Leggo l’ editoriale, “La colonna Infame” e i problemi attuali”, a firma Franzo Grande Stevens per La Stampa del 17 novembre.

Ha per oggetto l’uso della tortura per la formazione della prova e si chiede, in particolare, se la carcerazione preventiva, “tenuto conto anche delle condizioni delle carceri italiane, non possa consistere in una forma di tortura”.

Tangentopoli è stata creata così. Oggi questo tipo di tortura continua ad essere ampiamente praticato.

Dateli un’occhiata, lo trovate qui.

Io ve lo riporto.

Un’importante Casa editrice ripropone per i licei la lettura de «La Colonna Infame» di Alessandro Manzoni. Com’è noto, nella Milano spagnola del ‘600 taluno attribuì la causa dell’immane flagello della peste a due persone che, per prime, l’avrebbero diffuso spalmando un unguento sulle porte delle case. La credenza si diffuse, gli «untori» furono accusati, incarcerati, torturati finché, come si voleva che facessero, si confessarono colpevoli, condannati a morte, la loro casa rasa al suolo ed al suo posto eretta la «colonna infame».

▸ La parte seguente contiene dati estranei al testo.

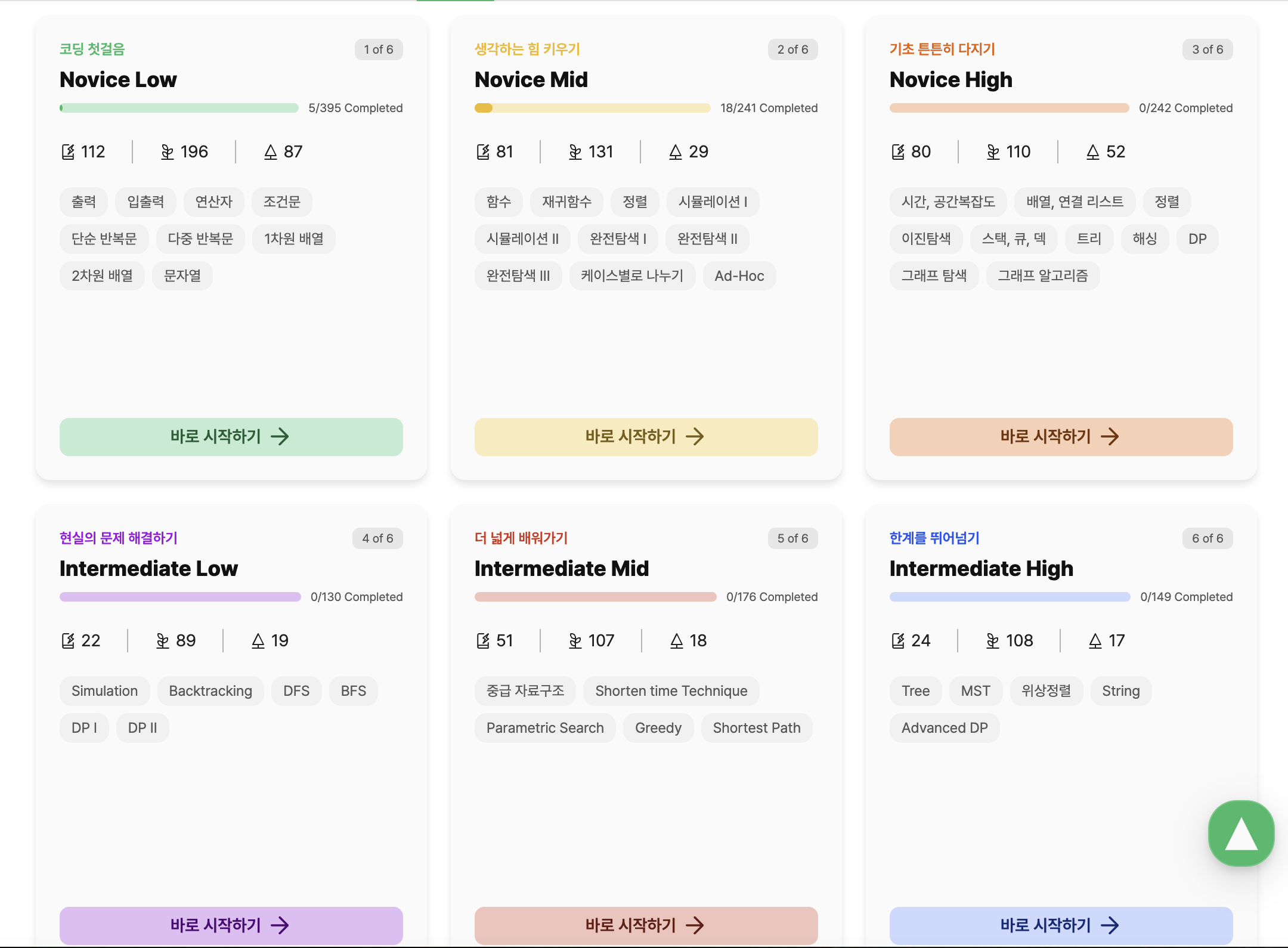Start the Novice Low course
Image resolution: width=1288 pixels, height=948 pixels.
click(x=231, y=437)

La rilettura dell’opera manzoniana rende pensosi. Perché molti dei problemi che essa mette in luce continuano ad essere attuali.

Le garanzie del processo, la tortura quale mezzo per formare la prova, l’influenza determinante dell’opinione pubblica sulla conduzione e l’esito del processo, la pena di morte (persino con lapidazione) fra le sanzioni irrogabili: sono tutte questioni tremende da affrontare, che sappiamo non risolte unanimemente e completamente nel mondo di oggi.

La tortura è ovviamente bandita (artt. 5 Dichiarazione, 3 Convenzione e 13 n. 4 Costituzione). Ma è sempre così da parte degli Stati che hanno sottoscritto le Convenzioni internazionali? Non solo i noti casi eclatanti (ad esempio Abu Ghraib, Guantanamo ecc.) ma l’adozione, meno appariscente ma diffusa, dell’uso della carcerazione preventiva (che non è una sanzione ma deve essere soltanto una precauzione) utilizzata per indurre un accusato a parlare: non può assumere le caratteristiche di una forma di tortura? Purtroppo l’adozione di questo strumento a questi fini è un dato di fatto; ammesso, talora, persino da magistrati.